I should feel ridiculous for even thinking it, let alone saying it aloud. But Archie’s reaction—a flinch, followed by a deliberate masking of his features—tells me I’m on to something.

“There’s a lot you don’t know about this place,” he says as he gently removes one of my hands from the wall and sidesteps past me. “Things you’re better off not knowing.”

“So it’s true?” I say. “Virginia’s ghost is really haunting Hope’s End?”

Archie makes a point of not looking at me as he continues down the steps. “Haunting’s not the right word. But, yes, her presence can be felt here. At Hope’s End, the past is always present.”

I follow him to the bottom of the stairwell and into the kitchen, which appears mostly unharmed. Just a few fallen pots and pans and a broken jar on the floor. In the dining room, a large fissure has appeared above the fireplace mantel, zigging toward the ceiling.

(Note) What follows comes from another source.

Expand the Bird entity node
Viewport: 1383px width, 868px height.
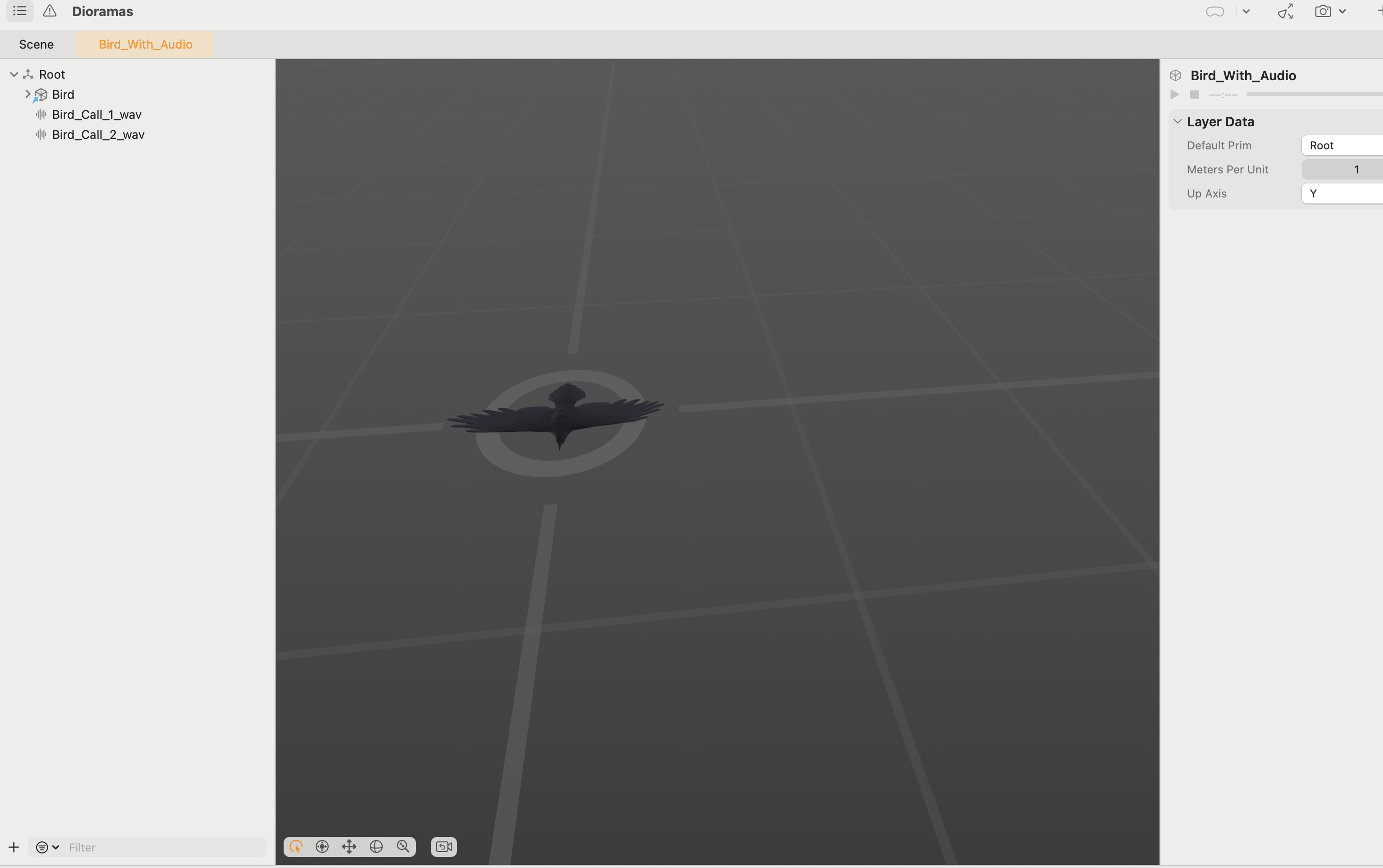27,94
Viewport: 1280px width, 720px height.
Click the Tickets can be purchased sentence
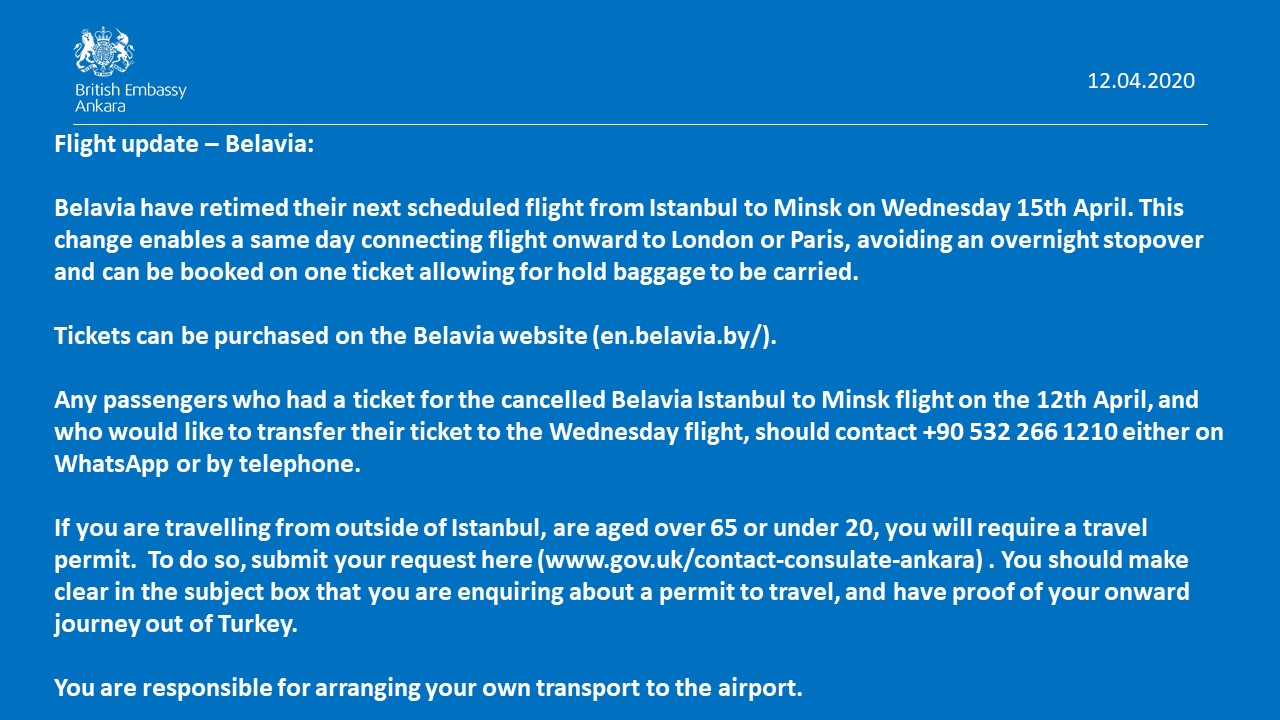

Both sets of French doors are open, letting in brisk night air and the hushed voices of everyone else already outside.

Archie and I step onto the terrace, where Mrs. Baker, Carter, and Jessie all press against the side of the house. At first, I don’t understand why.

Then I see it.

Littering the terrace are more tiles from the roof plus a pile of bricks that I assume is the remains of a toppled chimney. Running through it all, about five feet from the house, is a fault line that stretches from one side of the terrace to the other.

One step over that line could send the cliff, the terrace, and, perhaps, all of Hope’s End tumbling into the sea.